— START EXTRACTED TEXT —

As karst areas are both vulnerable to contamination and important for drinking water supply, they
need special protection. However, protection zoning for karst is more complicated than for porous
aquifers: Karst catchment areas may cover several hundred km² and are characterized by high flow
velocities of frequently more than 100 m/h. Protection zones for porous aquifers are delineated in
Germany on the basis of the 50-day line of travel time – other countries use a 10-day line
(Switzerland), 60 (Austria) or 100 days (Ireland). If this were done for karst aquifers, the protection
zones would be enormous and lead to conflicts resulting from land-use restrictions.
As a consequence, it is essential to protect at least those areas within the catchment that are especially
vulnerable to contamination (SCHLOZ 1994). This leads to a concept of vulnerability mapping that is
not restricted to karst, but is the most relevant and most complicated when applied to karst areas. For
this reason, the COST Action 620 was set up by the Directorate General for Science, Research and
Development of the European Commission in order to propose an objective approach to "vulnerability
and risk mapping for the protection of carbonate (karst) aquifers". This paper is part of the German
contribution to this ongoing European research initiative.
Several methods have been suggested for vulnerability mapping. Some of them, like GOD (FOSTER
1987), DRASTIC (ALLER et al. 1987), and an approach proposed by the German State Geological
Surveys (the GLA method, HÖLTING et al. 1995), are applicable to all types of aquifers, but they do
not adequately take into account the special properties of karst aquifers. Methods like EPIK
(DOERFLIGER 1996, DOERFLIGER & ZWAHLEN 1998) and REKS (MALIK & SVASTA 1999) were
especially developed for karst and can only be applied there. VRBA & ZAPOROZEC (1994) give a
comprehensive overall survey of the concept of vulnerability mapping.

— END EXTRACTED TEXT —
— START EXCERPTED DATA —

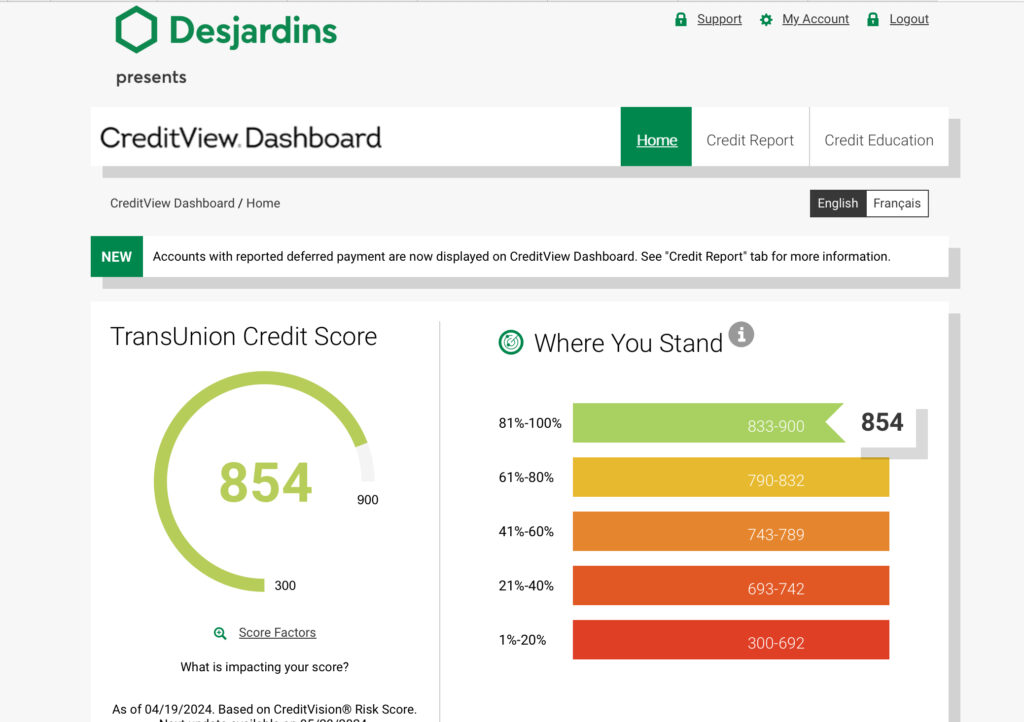Image resolution: width=1024 pixels, height=722 pixels.
Task: Click the lock icon beside Logout
Action: [x=873, y=19]
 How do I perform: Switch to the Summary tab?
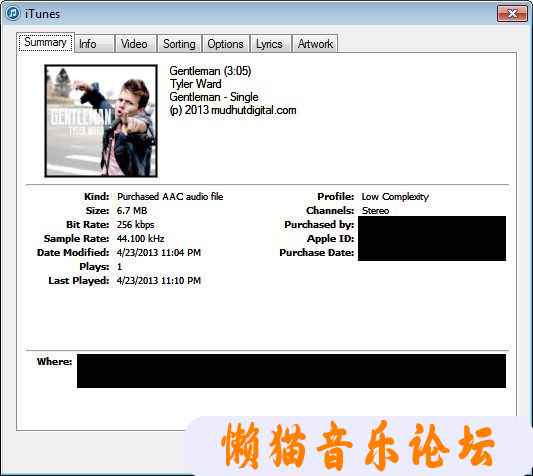[x=46, y=42]
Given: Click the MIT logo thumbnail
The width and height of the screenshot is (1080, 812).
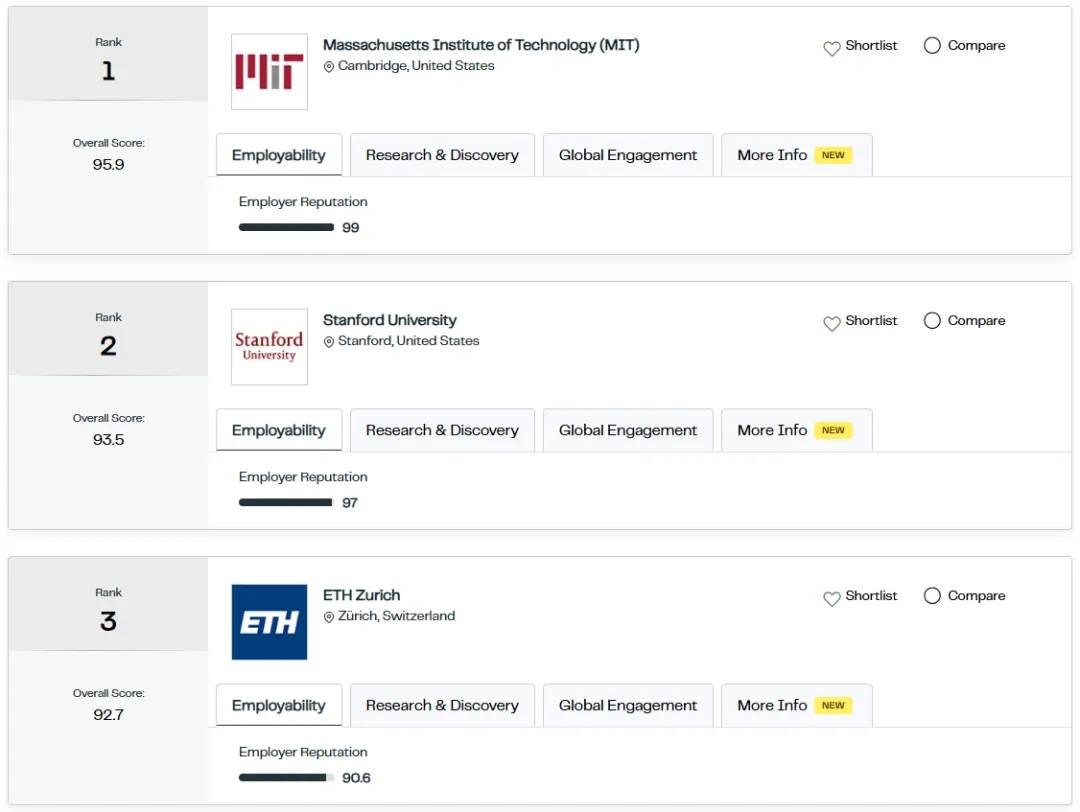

— END EXCERPTED DATA —

> TASK LIST:
1. Recast the paragraph of the karst protection text that begins "Several methods have been suggested" as a short list, keeping its main facts.
2. In the karst protection text, what travel-time line does Germany use to delineate protection zones for porous aquifers?
3. Carry the text on protecting karst aquifers further, beginning right after its final sentence.

> EXPECTED ANSWERS:
1.
Methods suggested for vulnerability mapping:
- General methods for all aquifer types, which do not adequately account for the special properties of karst:
  - GOD (FOSTER 1987)
  - DRASTIC (ALLER et al. 1987)
  - the GLA method of the German State Geological Surveys (HÖLTING et al. 1995)
- Methods developed especially for karst and applicable only there:
  - EPIK (DOERFLIGER 1996, DOERFLIGER & ZWAHLEN 1998)
  - REKS (MALIK & SVASTA 1999)
- VRBA & ZAPOROZEC (1994) give a comprehensive overall survey of the vulnerability mapping concept.

2. Germany uses the 50-day line of travel time.

3.
It is the authors’ opinion that a method for vulnerability mapping at the catchment scale should be
applicable for all types of aquifers as well as take into account the special features of karst. Therefore,
a new method was developed for all types of aquifers, but with special consideration of karst. It takes
into account the protective cover (P) – based on the GLA method (HÖLTING et al. 1995) – and the
infiltration conditions (I) and is, therefore, called the PI method.
This new method was first applied in the Engen karst area in the Swabian Alb in SW Germany. The
GLA method had already been applied at this test site: manually (DICKEL et al. 1993-1) and using a
GIS (DICKEL et al. 1993-2). On the basis of this study, STURM (1999) and KLUTE (2000) applied the
EPIK method and the PI method to the same area. In this paper, only the general concept of the PI
method is presented. The results of vulnerability mapping of the test site and a detailed comparison
and discussion of the three methods (PI, EPIK, GLA) will be published in Geologisches Jahrbuch in
The work was funded by the German Federal Institute for Geosciences and Natural Resources (BGR)
and carried out at the Department of Applied Geology of the University of Karlsruhe (AGK) in close
cooperation with BGR and the Geological Survey of Baden-Württemberg (LGRB).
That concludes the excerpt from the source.